A new kind of magnetic resonance imaging (MRI) component in the shape of a glove delivers the first clear images of bones, tendons, and ligaments moving together, a new study finds.
Led by NYU School of Medicine and published online in Nature Biomedical Engineering, the study shows how a new MRI element design woven into garment-like detectors can capture high-quality images of moving joints for the first time.
VIDEO: A glove-shaped MRI detector yields images of bones, cartilage, and muscles interacting as a hand plays piano.
The study authors say their MRI glove prototype promises to become useful in the future diagnosis of repetitive strain injuries like carpal tunnel syndrome in office workers, athletes, and musicians. Because the invention shows how different tissue types impinge on each other as they move, the authors say it could also enable the construction of a more versatile atlas of hand anatomy, guide surgery with hand images in more realistic positions, or aid in the design of better prosthetics.

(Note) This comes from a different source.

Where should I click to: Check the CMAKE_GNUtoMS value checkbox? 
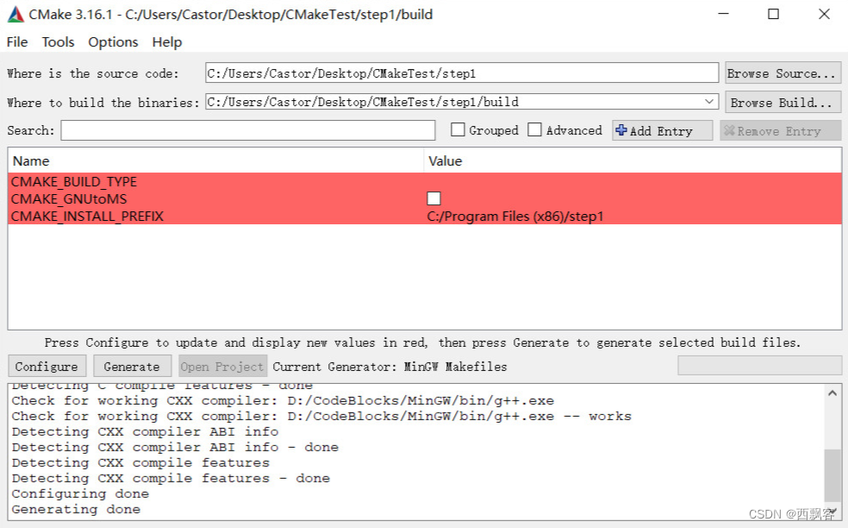[433, 198]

“Our results represent the first demonstration of an MRI technology that is both flexible and sensitive enough to capture the complexity of soft-tissue mechanics in the hand,” says lead author Bei Zhang, PhD, research scientist at the Center for Advanced Imaging Innovation and Research (CAI2R), within the Department of Radiology at NYU Langone Health.
Since its emergence in the 1970s, MRI has given physicians a better look inside tissues, helping to diagnose millions of maladies per year, from brain tumors to internal bleeding to torn ligaments. Despite this impact, the technology has long struggled with a basic limitation.
MRI works by immersing tissues in a magnetic field such that any hydrogen atoms present align to create an average magnetic force in one direction in each tissue slice. These “little magnets” can then be tipped out of equilibrium by waves of electromagnetic force (radio waves). Once tipped, they spin like tops and also emit radio signals, which reveal their positions and can be rebuilt into images.
Also fundamental to MRI is the ability of radiofrequency coils to convert radio waves into a detectable electric current. Unfortunately, this means that the captured (“spinning top”) radio waves produce little currents inside receiver coils, which in turn create their own magnetic fields and prevent nearby coils from capturing clean signals.
Over the last 30 years, attempts to manage interactions between neighboring coils have resulted in state-of-the-art MRI scanners in which receiver coils are painstakingly arranged to cancel out magnetic fields in neighboring coils. Once the best arrangement is set, coils can no longer move relative to one another, constraining the ability of MRI to image complex, moving joints.
Solving the Problem
As all current MRI scanners measure signals that create currents in receiver coils (detectors), such coils have always been designed as “low impedance” structures that let the current flow easily. The leap made by the study authors was to design a “high impedance” structure that blocks current, and then measures how hard the force in magnetic waves “pushes” (the voltage) as it attempts to establish a current in the coil.
With no electric current created by the MR signal, the new receiver coils no longer create magnetic fields that interfere with neighboring receivers, thus removing the need for rigid structures. The researchers found that their system, with the new coils stitched into a cotton glove, generated “exquisite” images of freely moving muscles, tendons, and ligaments in a hand as it played piano and grabbed objects.
The MRI signal is produced by hydrogen atoms (protons), and so this technology excels at imaging soft tissue structures rich in water, each molecule of which includes two atoms of hydrogen. For this reason, MRI is great at imaging muscles, nerves, and even cartilage, which are difficult to study using other noninvasive methods. Tendons and ligaments, however, which are made of dense proteins instead of fluid, remain difficult to see independently, because both appear as black bands running alongside bone.
The new study found that, in visualizing fingers as they flexed, the new coils revealed how the black bands moved in concert with the bones, which could help to catalogue differences that come with injury.
“We wanted to try our new elements in an application that could never be done with traditional coils, and settled on an attempt to capture images with a glove,” says senior author Martijn A. Cloos, PhD, assistant professor in the Department of Radiology at NYU Langone Health. “We hope that this result ushers in a new era of MRI design, perhaps including flexible sleeve arrays around injured knees, or comfy beanies to study the developing brains of newborns.”
Also leading the study was Daniel K. Sodickson, MD, PhD, vice chair for research in the Department of Radiology, director of the Bernard and Irene Schwartz Center for Biomedical Imaging, and principal investigator for CAI2R. The Center for Advanced Imaging Innovation and Research is funded by National Biomedical Technology Resource Center grant NIH P41 EB017183 through the National Institute of Biomedical Imaging and Bioengineering.